• _Problem to work on_: Return the listing in full, word for word.

• _Supplied records_:
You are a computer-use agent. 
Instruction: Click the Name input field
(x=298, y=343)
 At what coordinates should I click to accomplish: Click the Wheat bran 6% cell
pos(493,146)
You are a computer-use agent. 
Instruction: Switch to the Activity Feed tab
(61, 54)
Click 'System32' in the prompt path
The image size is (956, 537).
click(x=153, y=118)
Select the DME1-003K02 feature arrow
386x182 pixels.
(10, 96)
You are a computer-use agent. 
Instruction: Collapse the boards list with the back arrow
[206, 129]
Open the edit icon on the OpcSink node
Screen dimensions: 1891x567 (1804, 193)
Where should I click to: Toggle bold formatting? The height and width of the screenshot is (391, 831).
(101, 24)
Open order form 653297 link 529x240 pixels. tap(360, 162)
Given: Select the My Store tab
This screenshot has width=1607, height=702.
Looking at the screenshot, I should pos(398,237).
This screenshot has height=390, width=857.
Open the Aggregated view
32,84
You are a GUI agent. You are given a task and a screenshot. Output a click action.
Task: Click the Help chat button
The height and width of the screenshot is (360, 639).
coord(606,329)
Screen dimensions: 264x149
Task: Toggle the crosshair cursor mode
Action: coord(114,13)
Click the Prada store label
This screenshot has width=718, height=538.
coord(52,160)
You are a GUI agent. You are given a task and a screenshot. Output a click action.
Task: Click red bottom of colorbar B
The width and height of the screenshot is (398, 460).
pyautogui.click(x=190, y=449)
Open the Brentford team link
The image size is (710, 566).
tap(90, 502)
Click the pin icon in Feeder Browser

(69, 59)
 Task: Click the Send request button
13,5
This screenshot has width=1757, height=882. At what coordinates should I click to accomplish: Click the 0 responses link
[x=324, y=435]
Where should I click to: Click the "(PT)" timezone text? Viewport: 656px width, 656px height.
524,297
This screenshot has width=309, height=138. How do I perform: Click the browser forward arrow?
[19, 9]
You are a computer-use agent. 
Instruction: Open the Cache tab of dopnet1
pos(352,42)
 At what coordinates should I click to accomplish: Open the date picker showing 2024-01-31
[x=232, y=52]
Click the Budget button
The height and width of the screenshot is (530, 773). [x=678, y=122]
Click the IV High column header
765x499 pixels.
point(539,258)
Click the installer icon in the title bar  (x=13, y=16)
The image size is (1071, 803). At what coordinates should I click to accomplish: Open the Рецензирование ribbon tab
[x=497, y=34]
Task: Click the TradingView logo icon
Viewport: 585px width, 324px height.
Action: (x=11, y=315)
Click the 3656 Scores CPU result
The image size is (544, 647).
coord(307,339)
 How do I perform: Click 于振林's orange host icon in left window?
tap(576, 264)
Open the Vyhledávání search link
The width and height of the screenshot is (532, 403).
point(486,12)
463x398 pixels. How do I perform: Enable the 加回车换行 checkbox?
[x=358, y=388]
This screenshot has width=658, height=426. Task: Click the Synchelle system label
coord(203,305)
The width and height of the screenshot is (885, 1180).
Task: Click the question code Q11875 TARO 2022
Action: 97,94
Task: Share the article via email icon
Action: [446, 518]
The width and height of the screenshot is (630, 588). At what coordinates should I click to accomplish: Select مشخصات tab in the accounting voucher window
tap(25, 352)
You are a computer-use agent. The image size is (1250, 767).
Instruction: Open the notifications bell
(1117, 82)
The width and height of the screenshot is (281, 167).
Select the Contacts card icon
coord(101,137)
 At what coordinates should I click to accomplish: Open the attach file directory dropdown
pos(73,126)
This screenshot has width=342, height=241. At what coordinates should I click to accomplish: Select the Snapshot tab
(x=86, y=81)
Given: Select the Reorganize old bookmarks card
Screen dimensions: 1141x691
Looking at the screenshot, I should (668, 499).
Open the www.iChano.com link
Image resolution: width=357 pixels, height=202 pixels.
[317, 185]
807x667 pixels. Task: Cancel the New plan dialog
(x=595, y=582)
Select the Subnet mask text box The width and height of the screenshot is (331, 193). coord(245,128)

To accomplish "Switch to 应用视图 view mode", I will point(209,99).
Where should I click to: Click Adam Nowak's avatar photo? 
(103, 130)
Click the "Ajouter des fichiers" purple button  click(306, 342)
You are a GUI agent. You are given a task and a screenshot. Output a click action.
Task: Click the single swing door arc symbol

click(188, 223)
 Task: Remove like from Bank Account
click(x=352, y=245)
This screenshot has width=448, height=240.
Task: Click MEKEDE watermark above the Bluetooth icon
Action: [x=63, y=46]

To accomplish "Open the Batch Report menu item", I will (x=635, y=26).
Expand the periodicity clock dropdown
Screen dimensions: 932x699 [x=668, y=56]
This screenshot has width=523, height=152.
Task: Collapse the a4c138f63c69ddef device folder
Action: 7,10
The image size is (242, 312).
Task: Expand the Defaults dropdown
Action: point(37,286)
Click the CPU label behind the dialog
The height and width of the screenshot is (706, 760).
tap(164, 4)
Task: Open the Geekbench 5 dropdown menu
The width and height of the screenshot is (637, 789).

• _Answer to the problem_:
You are a computer-use agent. 
Instruction: Click the Name input field
(x=298, y=343)
 At what coordinates should I click to accomplish: Click the Wheat bran 6% cell
pos(493,146)
You are a computer-use agent. 
Instruction: Switch to the Activity Feed tab
(61, 54)
Click 'System32' in the prompt path
The image size is (956, 537).
click(x=153, y=118)
Select the DME1-003K02 feature arrow
386x182 pixels.
(10, 96)
You are a computer-use agent. 
Instruction: Collapse the boards list with the back arrow
[206, 129]
Open the edit icon on the OpcSink node
Screen dimensions: 1891x567 (1804, 193)
Where should I click to: Toggle bold formatting? The height and width of the screenshot is (391, 831).
(101, 24)
Open order form 653297 link 529x240 pixels. tap(360, 162)
Given: Select the My Store tab
This screenshot has width=1607, height=702.
Looking at the screenshot, I should pos(398,237).
This screenshot has height=390, width=857.
Open the Aggregated view
32,84
You are a GUI agent. You are given a task and a screenshot. Output a click action.
Task: Click the Help chat button
The height and width of the screenshot is (360, 639).
coord(606,329)
Screen dimensions: 264x149
Task: Toggle the crosshair cursor mode
Action: coord(114,13)
Click the Prada store label
This screenshot has width=718, height=538.
coord(52,160)
You are a GUI agent. You are given a task and a screenshot. Output a click action.
Task: Click red bottom of colorbar B
The width and height of the screenshot is (398, 460).
pyautogui.click(x=190, y=449)
Open the Brentford team link
The image size is (710, 566).
tap(90, 502)
Click the pin icon in Feeder Browser

(69, 59)
 Task: Click the Send request button
13,5
This screenshot has width=1757, height=882. At what coordinates should I click to accomplish: Click the 0 responses link
[x=324, y=435]
Where should I click to: Click the "(PT)" timezone text? Viewport: 656px width, 656px height.
524,297
This screenshot has width=309, height=138. How do I perform: Click the browser forward arrow?
[19, 9]
You are a computer-use agent. 
Instruction: Open the Cache tab of dopnet1
pos(352,42)
 At what coordinates should I click to accomplish: Open the date picker showing 2024-01-31
[x=232, y=52]
Click the Budget button
The height and width of the screenshot is (530, 773). [x=678, y=122]
Click the IV High column header
765x499 pixels.
point(539,258)
Click the installer icon in the title bar  (x=13, y=16)
The image size is (1071, 803). At what coordinates should I click to accomplish: Open the Рецензирование ribbon tab
[x=497, y=34]
Task: Click the TradingView logo icon
Viewport: 585px width, 324px height.
Action: (x=11, y=315)
Click the 3656 Scores CPU result
The image size is (544, 647).
coord(307,339)
 How do I perform: Click 于振林's orange host icon in left window?
tap(576, 264)
Open the Vyhledávání search link
The width and height of the screenshot is (532, 403).
point(486,12)
463x398 pixels. How do I perform: Enable the 加回车换行 checkbox?
[x=358, y=388]
This screenshot has width=658, height=426. Task: Click the Synchelle system label
coord(203,305)
The width and height of the screenshot is (885, 1180).
Task: Click the question code Q11875 TARO 2022
Action: 97,94
Task: Share the article via email icon
Action: [446, 518]
The width and height of the screenshot is (630, 588). At what coordinates should I click to accomplish: Select مشخصات tab in the accounting voucher window
tap(25, 352)
You are a computer-use agent. The image size is (1250, 767).
Instruction: Open the notifications bell
(1117, 82)
The width and height of the screenshot is (281, 167).
Select the Contacts card icon
coord(101,137)
 At what coordinates should I click to accomplish: Open the attach file directory dropdown
pos(73,126)
This screenshot has width=342, height=241. At what coordinates should I click to accomplish: Select the Snapshot tab
(x=86, y=81)
Given: Select the Reorganize old bookmarks card
Screen dimensions: 1141x691
Looking at the screenshot, I should (668, 499).
Open the www.iChano.com link
Image resolution: width=357 pixels, height=202 pixels.
[317, 185]
807x667 pixels. Task: Cancel the New plan dialog
(x=595, y=582)
Select the Subnet mask text box The width and height of the screenshot is (331, 193). coord(245,128)

To accomplish "Switch to 应用视图 view mode", I will point(209,99).
Where should I click to: Click Adam Nowak's avatar photo? 
(103, 130)
Click the "Ajouter des fichiers" purple button  click(306, 342)
You are a GUI agent. You are given a task and a screenshot. Output a click action.
Task: Click the single swing door arc symbol

click(188, 223)
 Task: Remove like from Bank Account
click(x=352, y=245)
This screenshot has width=448, height=240.
Task: Click MEKEDE watermark above the Bluetooth icon
Action: [x=63, y=46]

To accomplish "Open the Batch Report menu item", I will (x=635, y=26).
Expand the periodicity clock dropdown
Screen dimensions: 932x699 [x=668, y=56]
This screenshot has width=523, height=152.
Task: Collapse the a4c138f63c69ddef device folder
Action: 7,10
The image size is (242, 312).
Task: Expand the Defaults dropdown
Action: point(37,286)
Click the CPU label behind the dialog
The height and width of the screenshot is (706, 760).
tap(164, 4)
Task: Open the Geekbench 5 dropdown menu
The width and height of the screenshot is (637, 789).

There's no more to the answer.